> **Exercise goal**: Your answer should be one number, the count of lines in the data that hold "input".

> **Entries provided**:
====================

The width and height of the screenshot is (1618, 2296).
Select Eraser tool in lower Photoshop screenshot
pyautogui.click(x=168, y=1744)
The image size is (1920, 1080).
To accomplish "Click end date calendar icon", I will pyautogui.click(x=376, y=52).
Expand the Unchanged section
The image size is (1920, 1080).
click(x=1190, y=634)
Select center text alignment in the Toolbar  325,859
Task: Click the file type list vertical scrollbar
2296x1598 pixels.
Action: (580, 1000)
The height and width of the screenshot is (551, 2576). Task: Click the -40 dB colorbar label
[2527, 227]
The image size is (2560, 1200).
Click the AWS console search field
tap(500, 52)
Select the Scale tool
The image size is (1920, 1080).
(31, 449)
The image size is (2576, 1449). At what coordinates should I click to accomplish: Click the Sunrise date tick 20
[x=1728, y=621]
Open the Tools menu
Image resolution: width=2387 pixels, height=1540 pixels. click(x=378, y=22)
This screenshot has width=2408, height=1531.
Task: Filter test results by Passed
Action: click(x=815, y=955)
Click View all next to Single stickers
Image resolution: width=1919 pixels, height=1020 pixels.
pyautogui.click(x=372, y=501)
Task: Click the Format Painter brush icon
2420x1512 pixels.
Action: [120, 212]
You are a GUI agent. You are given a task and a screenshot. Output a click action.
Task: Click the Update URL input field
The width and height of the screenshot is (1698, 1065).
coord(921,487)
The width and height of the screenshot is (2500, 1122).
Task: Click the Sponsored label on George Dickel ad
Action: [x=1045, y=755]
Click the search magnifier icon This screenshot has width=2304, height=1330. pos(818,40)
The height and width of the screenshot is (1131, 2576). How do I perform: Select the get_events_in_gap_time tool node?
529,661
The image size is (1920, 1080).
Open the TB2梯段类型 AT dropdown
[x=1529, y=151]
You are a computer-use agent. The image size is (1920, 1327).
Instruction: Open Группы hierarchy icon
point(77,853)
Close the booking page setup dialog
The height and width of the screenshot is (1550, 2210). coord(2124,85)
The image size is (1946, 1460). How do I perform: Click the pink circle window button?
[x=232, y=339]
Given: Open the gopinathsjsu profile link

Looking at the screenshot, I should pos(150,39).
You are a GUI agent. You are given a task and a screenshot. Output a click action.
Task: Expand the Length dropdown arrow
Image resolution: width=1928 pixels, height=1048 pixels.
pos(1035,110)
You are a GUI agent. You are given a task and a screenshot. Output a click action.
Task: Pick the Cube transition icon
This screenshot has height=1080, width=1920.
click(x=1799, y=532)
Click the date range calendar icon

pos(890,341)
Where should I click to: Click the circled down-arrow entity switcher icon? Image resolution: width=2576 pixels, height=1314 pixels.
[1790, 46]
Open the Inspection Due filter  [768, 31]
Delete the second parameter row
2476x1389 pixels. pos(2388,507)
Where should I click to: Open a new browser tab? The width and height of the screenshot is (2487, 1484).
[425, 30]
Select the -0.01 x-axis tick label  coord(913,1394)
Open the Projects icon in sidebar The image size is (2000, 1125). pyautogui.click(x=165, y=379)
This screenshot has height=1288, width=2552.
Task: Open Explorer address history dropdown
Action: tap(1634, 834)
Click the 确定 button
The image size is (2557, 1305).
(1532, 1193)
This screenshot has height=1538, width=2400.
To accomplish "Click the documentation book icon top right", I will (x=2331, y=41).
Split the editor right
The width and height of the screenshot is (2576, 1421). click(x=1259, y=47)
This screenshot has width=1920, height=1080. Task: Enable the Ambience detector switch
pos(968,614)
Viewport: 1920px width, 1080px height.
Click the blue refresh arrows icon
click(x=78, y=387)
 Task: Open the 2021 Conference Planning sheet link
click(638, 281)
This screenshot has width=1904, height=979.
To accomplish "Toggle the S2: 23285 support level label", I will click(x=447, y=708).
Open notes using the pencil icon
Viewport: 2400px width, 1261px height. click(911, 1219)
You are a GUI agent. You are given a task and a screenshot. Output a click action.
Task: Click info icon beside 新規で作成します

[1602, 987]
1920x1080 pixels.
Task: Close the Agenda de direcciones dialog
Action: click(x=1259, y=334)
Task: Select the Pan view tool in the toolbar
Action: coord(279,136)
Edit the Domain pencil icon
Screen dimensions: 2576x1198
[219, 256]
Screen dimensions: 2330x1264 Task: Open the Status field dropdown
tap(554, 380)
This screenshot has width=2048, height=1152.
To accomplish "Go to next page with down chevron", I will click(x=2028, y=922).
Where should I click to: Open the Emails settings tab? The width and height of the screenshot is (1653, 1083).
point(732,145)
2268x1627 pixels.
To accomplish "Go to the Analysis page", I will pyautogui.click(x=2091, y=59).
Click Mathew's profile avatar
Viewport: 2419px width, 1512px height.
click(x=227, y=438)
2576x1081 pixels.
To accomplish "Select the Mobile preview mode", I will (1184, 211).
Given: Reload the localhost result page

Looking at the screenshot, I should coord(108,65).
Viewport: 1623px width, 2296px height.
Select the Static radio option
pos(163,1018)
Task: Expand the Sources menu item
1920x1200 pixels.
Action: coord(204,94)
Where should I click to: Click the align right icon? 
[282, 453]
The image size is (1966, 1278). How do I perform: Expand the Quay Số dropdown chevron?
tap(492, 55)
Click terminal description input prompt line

====================

> **Reply to the exercise**: 2